Zivilgesellschaftliche Organisationen machen unterdessen weiter gegen ACTA mobil. Die französische Bürgerrechtsorganisation La Quadrature du Net lehnte in einem am Donnerstag publizierten offenen Brief das Abkommen vehement ab und forderte die Verhandler zum Überdenken der Urheber- und Patentrechte auf.

Der Zugang zu Medikamenten in den ärmsten Ländern und der Schutz der Bürgerrechte auf die Nutzung des Internets und digitaler Technologien sei zu wichtig, um sie hinter verschlossenen Türen zu verhandeln, hieß es in dem von zahlreichen weiteren Organisationen unterzeichneten Schreiben.

Erklärung von EU-Parlamentariern

Eine interfraktionelle Gruppe von EU-Parlamentariern, der unter anderen der deutsche liberale Abgeordnete Alexander Alvaro angehört, hat eine schriftliche Erklärung zur Unterzeichnung aufgelegt, in der sie fordert, dass das verhandelte Abkommen die Redefreiheit, Datenschutz und Netzneutralität respektieren muss, und die EU-Kommission aufgefordert wird, alle Verhandlungstexte zu veröffentlichen.

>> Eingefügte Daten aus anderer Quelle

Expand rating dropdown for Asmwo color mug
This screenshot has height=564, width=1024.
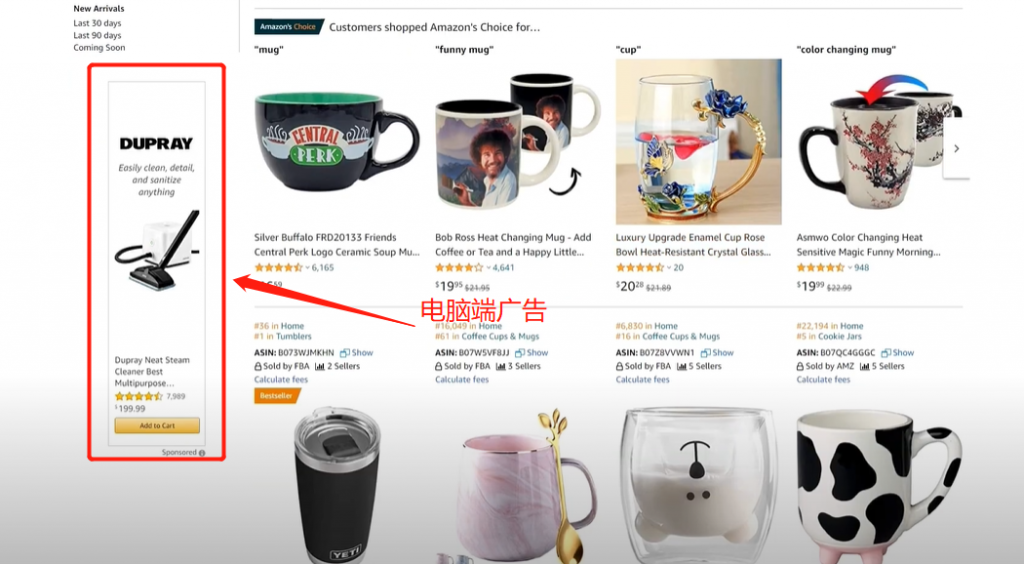(850, 268)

Bisher wurde die Erklärung von 253 Europaabgeordneten unterzeichnet. Damit sie zur offiziellen Position des EU-Parlaments wird, fehlen noch die Unterschriften von 126 EU-Parlamentariern.

Aufruf zur Unterschrift

Bürgerrechtsgruppen wie die Electronic Frontier Foundation (EFF) riefen deshalb europäische Bürger am Donnerstag dazu auf, Mitglieder des EU-Parlaments zu kontaktieren und sie zur Unterschrift aufzufordern. Eine ständig aktualisierte Liste der Unterzeichner kann über La Quadratur du Net eingesehen werden.

Bereits im Vorfeld der Verhandlungen in Luzern protestierten die Piratenparteien gegen das Abkommen. Auch Verbraucherschutzorganisationen, Internet-Anbieter und Telekommunikationsunternehmen warnten vor dem Abkommen.

Provider-Haftung und verschärftes Copyright

Mit ACTA will die Medienindustrie die strikten Bestimmungen der US-amerikanischen Copyright-Gesetzgebung weltweit verankern. Einer der umstrittenen Punkte ist dabei die Haftung der Provider für die Inhalte in ihren Netzen. Auch "Three Strikes Out"-Maßnahmen, bei denen Kunden bei Urheberrechtsverletzungen auf Zuruf der Medienindustrie vom Internet getrennt werden sollen, stehen zur Diskussion.

Das nächste Treffen der ACTA-Verhandler soll in den USA stattfinden. Laut der Aussendung der Verhandler vom Donnerstag wird angestrebt, die Verhandlungen noch heuer zum Abschluss zu bringen.